PROBLEM TO WORK ON: Can you write out the records below again with "Screen dimensions" swapped for "Screen size" everywhere it occurs, leaving everything else unchanged?

ROWS:
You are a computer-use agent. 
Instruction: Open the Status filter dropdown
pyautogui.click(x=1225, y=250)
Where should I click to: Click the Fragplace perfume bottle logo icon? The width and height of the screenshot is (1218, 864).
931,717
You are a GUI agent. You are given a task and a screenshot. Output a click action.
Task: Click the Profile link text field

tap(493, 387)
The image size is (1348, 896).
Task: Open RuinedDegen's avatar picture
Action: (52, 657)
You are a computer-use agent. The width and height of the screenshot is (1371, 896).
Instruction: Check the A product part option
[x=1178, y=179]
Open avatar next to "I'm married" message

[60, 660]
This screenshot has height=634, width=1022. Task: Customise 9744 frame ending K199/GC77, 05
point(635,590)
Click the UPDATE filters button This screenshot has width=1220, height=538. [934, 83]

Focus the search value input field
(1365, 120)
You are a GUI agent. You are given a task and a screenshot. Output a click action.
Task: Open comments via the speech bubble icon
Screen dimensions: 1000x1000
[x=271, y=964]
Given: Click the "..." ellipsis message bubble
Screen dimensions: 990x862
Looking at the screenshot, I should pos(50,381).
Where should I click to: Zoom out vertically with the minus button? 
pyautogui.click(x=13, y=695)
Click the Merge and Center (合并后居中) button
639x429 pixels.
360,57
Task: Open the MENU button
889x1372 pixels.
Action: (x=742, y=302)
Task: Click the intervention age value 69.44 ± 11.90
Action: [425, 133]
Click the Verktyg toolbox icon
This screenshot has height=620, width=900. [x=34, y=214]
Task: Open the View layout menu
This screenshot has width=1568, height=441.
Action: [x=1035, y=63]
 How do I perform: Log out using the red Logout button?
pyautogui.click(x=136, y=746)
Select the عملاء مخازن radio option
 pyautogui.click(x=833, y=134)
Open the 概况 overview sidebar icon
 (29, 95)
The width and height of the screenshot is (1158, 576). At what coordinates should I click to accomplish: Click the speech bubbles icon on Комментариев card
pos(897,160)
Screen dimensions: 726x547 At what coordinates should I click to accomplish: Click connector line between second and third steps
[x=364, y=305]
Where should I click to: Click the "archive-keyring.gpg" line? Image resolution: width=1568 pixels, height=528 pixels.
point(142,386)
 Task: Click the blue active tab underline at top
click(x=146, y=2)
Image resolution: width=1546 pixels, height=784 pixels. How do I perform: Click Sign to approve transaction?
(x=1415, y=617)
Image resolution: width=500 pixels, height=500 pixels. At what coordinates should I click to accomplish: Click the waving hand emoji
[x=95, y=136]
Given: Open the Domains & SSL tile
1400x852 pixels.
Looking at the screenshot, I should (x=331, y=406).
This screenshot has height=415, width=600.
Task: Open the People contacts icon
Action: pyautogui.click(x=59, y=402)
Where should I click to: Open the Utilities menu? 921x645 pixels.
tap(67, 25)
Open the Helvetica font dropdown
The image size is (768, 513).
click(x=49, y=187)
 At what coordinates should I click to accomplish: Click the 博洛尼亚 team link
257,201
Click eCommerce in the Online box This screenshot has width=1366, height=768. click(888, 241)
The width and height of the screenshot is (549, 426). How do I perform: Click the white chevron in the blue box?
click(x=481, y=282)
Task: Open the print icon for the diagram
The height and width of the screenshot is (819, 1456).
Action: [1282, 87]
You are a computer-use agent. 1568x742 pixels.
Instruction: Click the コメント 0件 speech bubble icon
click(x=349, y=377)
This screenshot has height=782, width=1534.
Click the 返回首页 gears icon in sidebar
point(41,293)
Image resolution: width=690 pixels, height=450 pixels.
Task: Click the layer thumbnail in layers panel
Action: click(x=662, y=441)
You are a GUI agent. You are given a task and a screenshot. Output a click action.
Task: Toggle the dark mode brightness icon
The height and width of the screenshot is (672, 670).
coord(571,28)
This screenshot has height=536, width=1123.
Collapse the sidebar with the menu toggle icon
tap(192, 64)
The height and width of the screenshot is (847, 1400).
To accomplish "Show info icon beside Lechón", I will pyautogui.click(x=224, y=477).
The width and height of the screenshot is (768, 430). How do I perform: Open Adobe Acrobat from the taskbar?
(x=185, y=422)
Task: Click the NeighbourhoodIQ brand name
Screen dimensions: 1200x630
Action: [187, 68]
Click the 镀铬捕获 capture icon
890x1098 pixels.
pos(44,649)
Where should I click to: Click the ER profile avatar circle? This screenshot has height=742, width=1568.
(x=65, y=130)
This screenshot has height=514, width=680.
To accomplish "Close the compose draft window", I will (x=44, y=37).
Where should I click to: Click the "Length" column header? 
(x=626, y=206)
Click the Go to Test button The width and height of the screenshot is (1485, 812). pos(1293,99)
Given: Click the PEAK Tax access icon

FINISHED TASK:
You are a computer-use agent. 
Instruction: Open the Status filter dropdown
pyautogui.click(x=1225, y=250)
Where should I click to: Click the Fragplace perfume bottle logo icon? The width and height of the screenshot is (1218, 864).
931,717
You are a GUI agent. You are given a task and a screenshot. Output a click action.
Task: Click the Profile link text field

tap(493, 387)
The image size is (1348, 896).
Task: Open RuinedDegen's avatar picture
Action: (52, 657)
You are a computer-use agent. The width and height of the screenshot is (1371, 896).
Instruction: Check the A product part option
[x=1178, y=179]
Open avatar next to "I'm married" message

[60, 660]
This screenshot has height=634, width=1022. Task: Customise 9744 frame ending K199/GC77, 05
point(635,590)
Click the UPDATE filters button This screenshot has width=1220, height=538. [934, 83]

Focus the search value input field
(1365, 120)
You are a GUI agent. You are given a task and a screenshot. Output a click action.
Task: Open comments via the speech bubble icon
Screen size: 1000x1000
[x=271, y=964]
Given: Click the "..." ellipsis message bubble
Screen size: 990x862
Looking at the screenshot, I should pos(50,381).
Where should I click to: Zoom out vertically with the minus button? 
pyautogui.click(x=13, y=695)
Click the Merge and Center (合并后居中) button
639x429 pixels.
360,57
Task: Open the MENU button
889x1372 pixels.
Action: (x=742, y=302)
Task: Click the intervention age value 69.44 ± 11.90
Action: [425, 133]
Click the Verktyg toolbox icon
This screenshot has height=620, width=900. [x=34, y=214]
Task: Open the View layout menu
This screenshot has width=1568, height=441.
Action: [x=1035, y=63]
 How do I perform: Log out using the red Logout button?
pyautogui.click(x=136, y=746)
Select the عملاء مخازن radio option
 pyautogui.click(x=833, y=134)
Open the 概况 overview sidebar icon
 (29, 95)
The width and height of the screenshot is (1158, 576). At what coordinates should I click to accomplish: Click the speech bubbles icon on Комментариев card
pos(897,160)
Screen size: 726x547 At what coordinates should I click to accomplish: Click connector line between second and third steps
[x=364, y=305]
Where should I click to: Click the "archive-keyring.gpg" line? Image resolution: width=1568 pixels, height=528 pixels.
point(142,386)
 Task: Click the blue active tab underline at top
click(x=146, y=2)
Image resolution: width=1546 pixels, height=784 pixels. How do I perform: Click Sign to approve transaction?
(x=1415, y=617)
Image resolution: width=500 pixels, height=500 pixels. At what coordinates should I click to accomplish: Click the waving hand emoji
[x=95, y=136]
Given: Open the Domains & SSL tile
1400x852 pixels.
Looking at the screenshot, I should (x=331, y=406).
This screenshot has height=415, width=600.
Task: Open the People contacts icon
Action: pyautogui.click(x=59, y=402)
Where should I click to: Open the Utilities menu? 921x645 pixels.
tap(67, 25)
Open the Helvetica font dropdown
The image size is (768, 513).
click(x=49, y=187)
 At what coordinates should I click to accomplish: Click the 博洛尼亚 team link
257,201
Click eCommerce in the Online box This screenshot has width=1366, height=768. click(888, 241)
The width and height of the screenshot is (549, 426). How do I perform: Click the white chevron in the blue box?
click(x=481, y=282)
Task: Open the print icon for the diagram
The height and width of the screenshot is (819, 1456).
Action: [1282, 87]
You are a computer-use agent. 1568x742 pixels.
Instruction: Click the コメント 0件 speech bubble icon
click(x=349, y=377)
This screenshot has height=782, width=1534.
Click the 返回首页 gears icon in sidebar
point(41,293)
Image resolution: width=690 pixels, height=450 pixels.
Task: Click the layer thumbnail in layers panel
Action: click(x=662, y=441)
You are a GUI agent. You are given a task and a screenshot. Output a click action.
Task: Toggle the dark mode brightness icon
The height and width of the screenshot is (672, 670).
coord(571,28)
This screenshot has height=536, width=1123.
Collapse the sidebar with the menu toggle icon
tap(192, 64)
The height and width of the screenshot is (847, 1400).
To accomplish "Show info icon beside Lechón", I will pyautogui.click(x=224, y=477).
The width and height of the screenshot is (768, 430). How do I perform: Open Adobe Acrobat from the taskbar?
(x=185, y=422)
Task: Click the NeighbourhoodIQ brand name
Screen size: 1200x630
Action: [187, 68]
Click the 镀铬捕获 capture icon
890x1098 pixels.
pos(44,649)
Where should I click to: Click the ER profile avatar circle? This screenshot has height=742, width=1568.
(x=65, y=130)
This screenshot has height=514, width=680.
To accomplish "Close the compose draft window", I will (x=44, y=37).
Where should I click to: Click the "Length" column header? 
(x=626, y=206)
Click the Go to Test button The width and height of the screenshot is (1485, 812). pos(1293,99)
Given: Click the PEAK Tax access icon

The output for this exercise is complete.